# Instructions
- 1) In the essay on cancel culture, what does the next door neighbor install?
- 2) Transcribe the essay on cancel culture from "Now, If you’re" up to and including "possess immediate expertise.".
- 3) Go on with the essay on cancel culture from the point where it stops.

# Document text
============

CAN THE SUBALTERN SCREAM?

Late Usamerica’s in another tedious round of “Cancel Culture” dialogue1.

Like most contemporary dialogues — fuck it, let’s scare-quote for accuracy: “dialogues” — it’s the mindless repetition of rehearsed talking points in post-factual bad faith pwnership-oriented eyeroll argumentation, endless appeals to being Right, Actually, Obviously; correct-thinking, mentally and spiritually hygienic, One of the Good Ones, gooble gobble, one of us.

Now, If you’re a chancy Gregorian, you believe that it’s Two-Thousand-Twenty-Two (2022), and as such:

Every emergent issue’s a topic about which you should possess immediate expertise.

           Workless understanding.

                    Slacker satori.

    Of course.                   Of course.

And so:

“Cancel culture doesn’t exist!” says The Committed Leftist (if we were using all the scare-quotes we should2 this would be a haunted motherfucking house) from the nerf prison block confines of the contemporary Internet.

Perhaps a handful of people click a heart on it, and a number goes up.

Perhaps they aren’t even “people.”

(jump-scare quotes)

Naught but wailing, toy guns blazing.

      and

The next door neighbor installs a Ring camera.

 and

A policeman’s wretched heart grows three sizes.

    and

The whisper network panopticon expands.

        and

Telecom execs press flesh and shark grin.

 and and and

    YOU CAN BE MADE TO UNDERSTAND

         that your platform’s a trapdoor,

  the soapbox’s as anomalous as it is anachronistic,

         IT IS     UNUSUAL     AND     NOTEWORTHY    that

I Can Bang On Here About Mostly Whatever

      (except for the things I can’t . . .)

 THIS IS YOUR ACTIVATION PHRASE.  YOU KNOW WHAT TO DO.

              👁

    PROCEED.
       PROCEED.
          PROCEED.      PROCEED.     PROCEED.
       PROCEED.
          PROCEED.    PROCEED.
       PROCEED.
          PROCEED.
    PROCEED.
       PROCEED.
    PROCEED.
       PROCEED.
          PROCEED.          PROCEED.       PROCEED.
          PROCEED.  PROCEED.     PROCEED.
       PROCEED.
          PROCEED.
  PROCEED.
       PROCEED.

============

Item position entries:

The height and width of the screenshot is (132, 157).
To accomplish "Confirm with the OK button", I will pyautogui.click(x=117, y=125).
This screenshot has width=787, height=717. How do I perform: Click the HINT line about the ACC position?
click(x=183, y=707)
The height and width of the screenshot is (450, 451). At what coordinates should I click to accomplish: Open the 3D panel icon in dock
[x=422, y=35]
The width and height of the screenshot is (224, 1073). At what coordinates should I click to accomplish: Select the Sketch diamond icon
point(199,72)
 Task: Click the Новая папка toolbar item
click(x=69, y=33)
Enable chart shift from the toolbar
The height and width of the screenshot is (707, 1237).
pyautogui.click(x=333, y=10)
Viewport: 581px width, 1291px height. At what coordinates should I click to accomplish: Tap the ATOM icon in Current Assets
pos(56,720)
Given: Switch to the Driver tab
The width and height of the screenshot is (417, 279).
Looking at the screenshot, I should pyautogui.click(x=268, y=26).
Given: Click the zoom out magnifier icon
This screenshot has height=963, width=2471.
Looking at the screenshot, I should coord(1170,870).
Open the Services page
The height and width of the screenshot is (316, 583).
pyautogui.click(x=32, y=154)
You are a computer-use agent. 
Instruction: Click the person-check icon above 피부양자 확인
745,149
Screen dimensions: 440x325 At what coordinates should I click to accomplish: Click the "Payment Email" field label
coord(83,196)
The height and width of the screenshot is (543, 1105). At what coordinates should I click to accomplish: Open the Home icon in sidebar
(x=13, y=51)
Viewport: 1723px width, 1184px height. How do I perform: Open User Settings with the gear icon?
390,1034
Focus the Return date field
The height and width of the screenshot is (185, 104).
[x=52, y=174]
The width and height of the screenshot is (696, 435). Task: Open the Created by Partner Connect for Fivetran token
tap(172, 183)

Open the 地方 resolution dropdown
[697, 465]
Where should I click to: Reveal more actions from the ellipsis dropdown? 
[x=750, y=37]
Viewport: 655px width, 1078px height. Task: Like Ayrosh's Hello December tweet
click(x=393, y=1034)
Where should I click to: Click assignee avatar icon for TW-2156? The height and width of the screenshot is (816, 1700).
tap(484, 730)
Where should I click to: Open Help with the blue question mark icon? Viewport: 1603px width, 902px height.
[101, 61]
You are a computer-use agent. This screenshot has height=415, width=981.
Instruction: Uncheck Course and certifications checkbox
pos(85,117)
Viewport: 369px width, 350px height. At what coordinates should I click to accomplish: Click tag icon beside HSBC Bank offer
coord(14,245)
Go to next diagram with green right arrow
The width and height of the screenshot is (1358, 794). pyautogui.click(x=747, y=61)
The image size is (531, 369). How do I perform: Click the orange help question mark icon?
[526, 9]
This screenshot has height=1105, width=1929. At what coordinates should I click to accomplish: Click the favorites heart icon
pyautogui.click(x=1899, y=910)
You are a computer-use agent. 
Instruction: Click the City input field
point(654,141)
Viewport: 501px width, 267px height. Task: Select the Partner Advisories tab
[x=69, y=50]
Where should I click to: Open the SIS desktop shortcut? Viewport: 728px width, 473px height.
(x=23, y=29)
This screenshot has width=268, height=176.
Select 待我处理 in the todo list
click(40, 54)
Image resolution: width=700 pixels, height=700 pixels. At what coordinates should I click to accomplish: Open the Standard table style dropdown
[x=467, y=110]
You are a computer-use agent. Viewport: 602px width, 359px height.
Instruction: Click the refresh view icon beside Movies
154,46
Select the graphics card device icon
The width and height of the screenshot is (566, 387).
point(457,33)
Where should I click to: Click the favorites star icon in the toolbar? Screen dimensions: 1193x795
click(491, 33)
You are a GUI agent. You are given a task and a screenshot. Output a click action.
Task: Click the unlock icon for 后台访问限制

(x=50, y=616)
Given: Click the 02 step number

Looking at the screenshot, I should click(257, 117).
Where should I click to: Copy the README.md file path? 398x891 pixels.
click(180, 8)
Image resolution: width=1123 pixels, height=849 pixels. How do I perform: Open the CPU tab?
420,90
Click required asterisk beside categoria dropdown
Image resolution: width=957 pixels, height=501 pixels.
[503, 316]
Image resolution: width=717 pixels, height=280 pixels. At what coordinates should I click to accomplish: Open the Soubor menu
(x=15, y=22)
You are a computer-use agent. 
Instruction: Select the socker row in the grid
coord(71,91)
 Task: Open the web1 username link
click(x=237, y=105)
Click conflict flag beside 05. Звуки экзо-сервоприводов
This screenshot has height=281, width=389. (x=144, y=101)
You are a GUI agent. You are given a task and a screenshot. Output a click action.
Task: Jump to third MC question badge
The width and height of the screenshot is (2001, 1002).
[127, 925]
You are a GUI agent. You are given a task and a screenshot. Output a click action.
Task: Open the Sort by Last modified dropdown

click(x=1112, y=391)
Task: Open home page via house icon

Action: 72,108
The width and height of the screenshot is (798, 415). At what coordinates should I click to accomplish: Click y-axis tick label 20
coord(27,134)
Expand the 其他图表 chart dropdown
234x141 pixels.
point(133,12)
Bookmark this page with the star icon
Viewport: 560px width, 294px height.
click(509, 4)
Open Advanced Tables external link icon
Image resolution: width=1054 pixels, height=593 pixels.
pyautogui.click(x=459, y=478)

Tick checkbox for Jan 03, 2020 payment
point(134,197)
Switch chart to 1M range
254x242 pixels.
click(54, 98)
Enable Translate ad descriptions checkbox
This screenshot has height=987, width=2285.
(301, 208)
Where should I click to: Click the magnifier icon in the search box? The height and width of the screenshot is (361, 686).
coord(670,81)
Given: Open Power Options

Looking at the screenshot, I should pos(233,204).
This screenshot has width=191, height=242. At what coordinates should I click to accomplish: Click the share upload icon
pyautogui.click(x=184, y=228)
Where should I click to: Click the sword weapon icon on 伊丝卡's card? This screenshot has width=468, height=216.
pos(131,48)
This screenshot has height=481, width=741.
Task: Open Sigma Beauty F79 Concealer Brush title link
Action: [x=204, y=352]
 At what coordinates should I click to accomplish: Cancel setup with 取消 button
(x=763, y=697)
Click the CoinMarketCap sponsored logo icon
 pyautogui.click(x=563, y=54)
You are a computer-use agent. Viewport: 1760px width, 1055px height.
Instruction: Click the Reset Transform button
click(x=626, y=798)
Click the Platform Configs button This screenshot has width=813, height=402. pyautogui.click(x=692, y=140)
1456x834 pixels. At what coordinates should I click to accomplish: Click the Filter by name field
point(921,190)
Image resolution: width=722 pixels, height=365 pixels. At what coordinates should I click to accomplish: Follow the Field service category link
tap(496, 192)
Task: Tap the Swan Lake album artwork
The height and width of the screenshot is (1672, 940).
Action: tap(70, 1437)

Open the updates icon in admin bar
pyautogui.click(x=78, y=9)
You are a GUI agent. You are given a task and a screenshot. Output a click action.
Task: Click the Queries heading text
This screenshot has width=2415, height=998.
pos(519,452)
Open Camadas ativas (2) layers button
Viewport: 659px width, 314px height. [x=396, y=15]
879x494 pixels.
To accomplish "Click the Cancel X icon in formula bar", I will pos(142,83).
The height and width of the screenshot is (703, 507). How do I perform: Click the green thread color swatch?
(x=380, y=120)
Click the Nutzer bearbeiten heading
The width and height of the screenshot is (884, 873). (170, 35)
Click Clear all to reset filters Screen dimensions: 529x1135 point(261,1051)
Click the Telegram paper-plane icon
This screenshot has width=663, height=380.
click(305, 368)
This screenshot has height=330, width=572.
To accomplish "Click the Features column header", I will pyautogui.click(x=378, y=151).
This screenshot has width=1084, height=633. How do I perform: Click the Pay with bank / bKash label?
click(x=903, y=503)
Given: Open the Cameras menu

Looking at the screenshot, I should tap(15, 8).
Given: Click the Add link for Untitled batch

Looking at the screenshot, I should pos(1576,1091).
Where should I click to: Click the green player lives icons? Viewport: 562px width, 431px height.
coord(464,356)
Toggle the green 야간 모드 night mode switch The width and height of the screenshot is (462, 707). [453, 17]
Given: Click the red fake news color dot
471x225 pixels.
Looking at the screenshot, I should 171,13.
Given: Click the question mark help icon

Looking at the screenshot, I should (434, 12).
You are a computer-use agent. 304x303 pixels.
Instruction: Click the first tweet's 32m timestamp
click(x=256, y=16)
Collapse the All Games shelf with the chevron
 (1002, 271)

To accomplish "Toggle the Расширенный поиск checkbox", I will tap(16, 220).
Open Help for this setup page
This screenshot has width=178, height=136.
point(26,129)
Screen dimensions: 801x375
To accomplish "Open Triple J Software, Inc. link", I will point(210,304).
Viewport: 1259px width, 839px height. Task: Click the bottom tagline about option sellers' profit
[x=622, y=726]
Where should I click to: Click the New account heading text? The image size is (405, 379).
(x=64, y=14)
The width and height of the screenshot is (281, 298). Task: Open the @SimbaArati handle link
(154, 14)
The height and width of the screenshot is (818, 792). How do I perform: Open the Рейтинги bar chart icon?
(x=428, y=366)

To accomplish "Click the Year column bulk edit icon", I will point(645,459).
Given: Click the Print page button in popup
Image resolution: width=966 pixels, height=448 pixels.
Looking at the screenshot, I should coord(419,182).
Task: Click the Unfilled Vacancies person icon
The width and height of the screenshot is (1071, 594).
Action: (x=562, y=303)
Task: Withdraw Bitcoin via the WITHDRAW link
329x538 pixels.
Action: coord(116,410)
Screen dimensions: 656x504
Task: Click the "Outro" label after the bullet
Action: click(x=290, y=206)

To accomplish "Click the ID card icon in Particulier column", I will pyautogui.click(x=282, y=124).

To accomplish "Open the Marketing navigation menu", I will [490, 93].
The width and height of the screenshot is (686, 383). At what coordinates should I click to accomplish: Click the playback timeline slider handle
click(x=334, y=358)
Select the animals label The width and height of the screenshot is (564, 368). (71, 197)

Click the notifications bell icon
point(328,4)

============

# Results
- 1) A Ring camera.

- 2)
Now, If you’re a chancy Gregorian, you believe that it’s Two-Thousand-Twenty-Two (2022), and as such:

Every emergent issue’s a topic about which you should possess immediate expertise.

- 3)
in the event that You, Too are a Late Usamerican hostage in an insurrection-proofed commercial corridor masquerading as a city, being abstractly killed a million times over by various layers of actively hostile, antagonostic pseudo-representative government — let me tell you! — it may be to your benefit to open your fucking eyes and ears and behold the fallen state of the spectacle:

 Rigid, insincere dialogue — delivered unconvincingly and without conviction.

          Thoughtless thoughts and empty prayers in bumper sticker world.

We see you.
(they don’t)
We hear you.
(they don’t)

Any spectator much less a Spectacularist such as myself would have to be an absolute pig’s ass to pretend that the current environment for e.g. criticism, art-making, etc. is anything other than rife with insincerity — lifeless as it is listless.

    THE ALL-SEEING ◬ EYE’S A GOUGE-GULCH,

                 THUMB-PERFECT,

                              waiting.

BLONDE UNREAD   

“Am I even allowed to write that movie?”

      (EXT. COFFEE SHOP)                     (EXT. HUMAN BODY)

             Well,

    of course you can —

You can write anything you’d like,

   provided you don’t show it to anyone,

       and it’s not somehow discovered by a malicious entity.

But that wasn’t what the young screenwriter I was hungover-eavesdropping in-on’s concern was for:

      He was looking to 

        GET PAID $$$

     Li’l buddy wants to eat and live inside, and he wants to get it from art.
                                                     Relatable!

Shit, Li’l buddy.                            Shit.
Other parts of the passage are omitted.